WHAT NEEDS TO BE DONE:
List every line in the records that contains the string "height". Case counts.

RECORDS SHOWN:

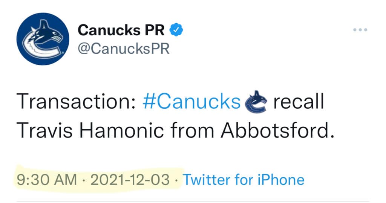Open the Twitter for iPhone source link
Screen dimensions: 386x203
[244, 180]
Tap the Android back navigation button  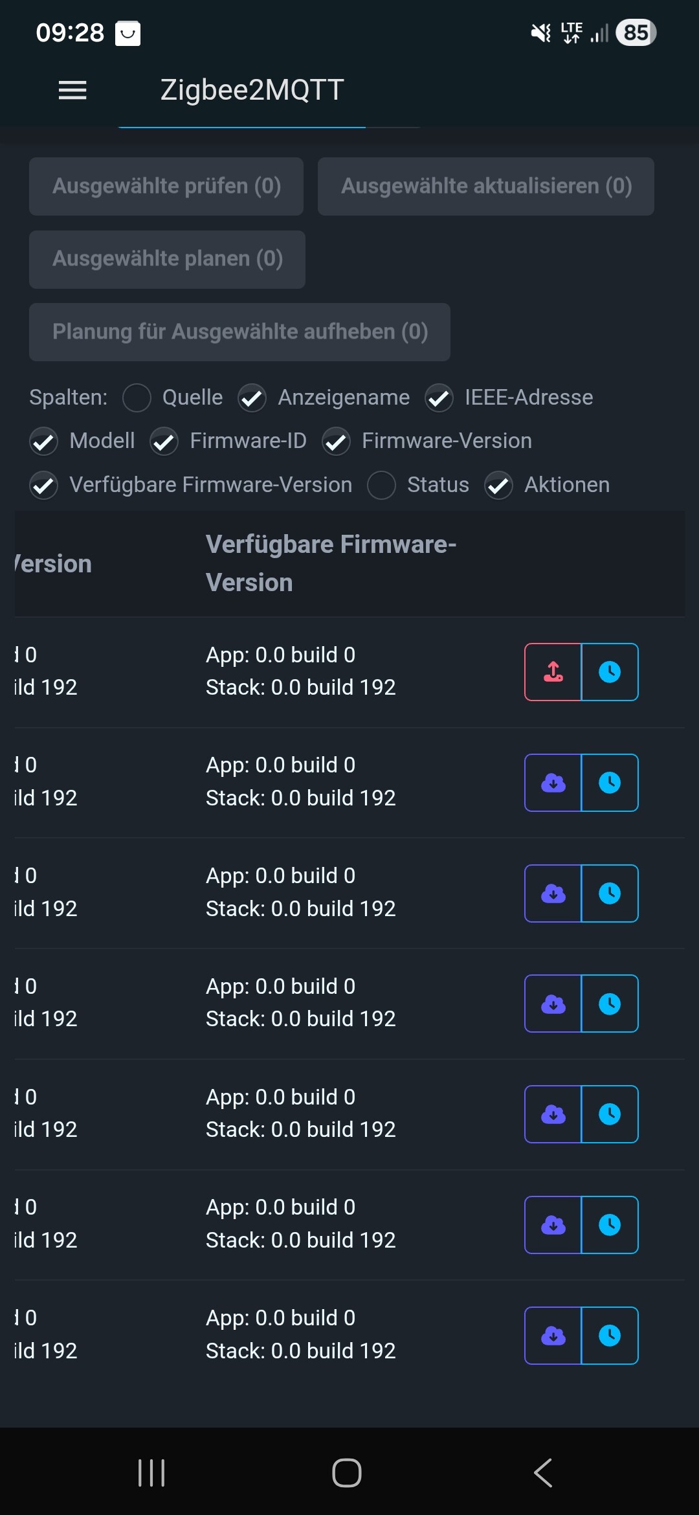tap(543, 1473)
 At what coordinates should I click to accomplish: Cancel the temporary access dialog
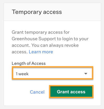click(37, 92)
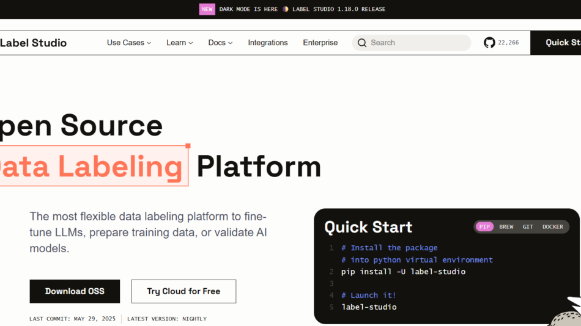Open the Docs dropdown menu

point(220,43)
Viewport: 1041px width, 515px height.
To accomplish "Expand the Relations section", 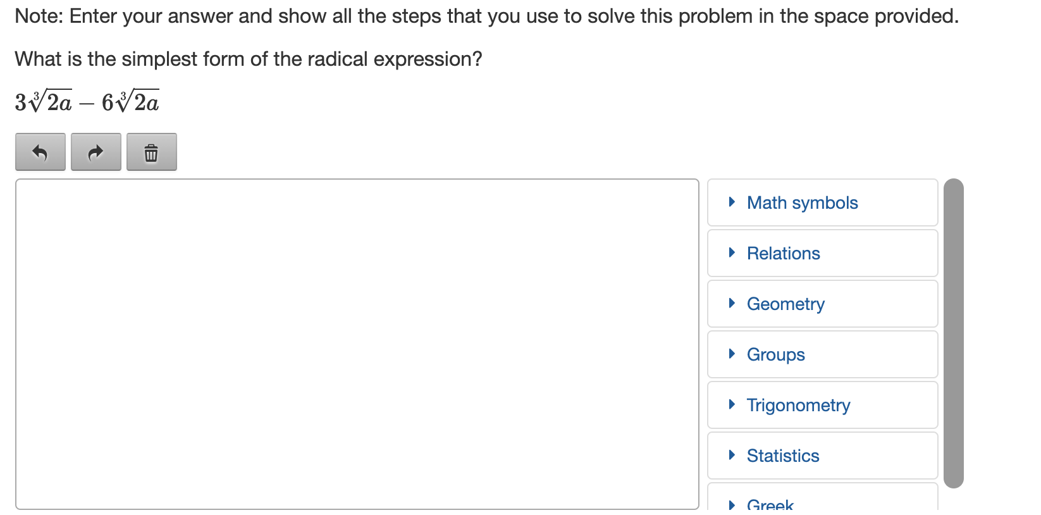I will [x=822, y=253].
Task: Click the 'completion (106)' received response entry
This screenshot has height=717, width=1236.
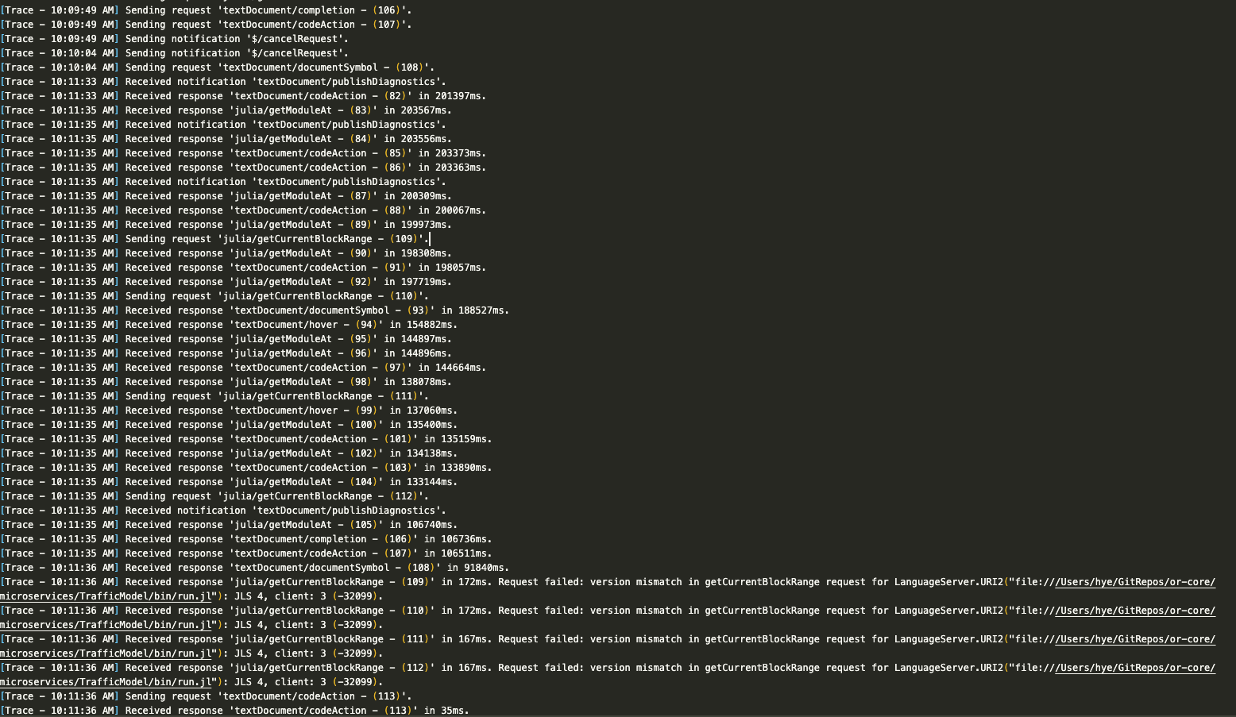Action: coord(238,538)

EXERCISE OUTPUT:
Viewport: 1041px width, 515px height.
This screenshot has height=717, width=1236.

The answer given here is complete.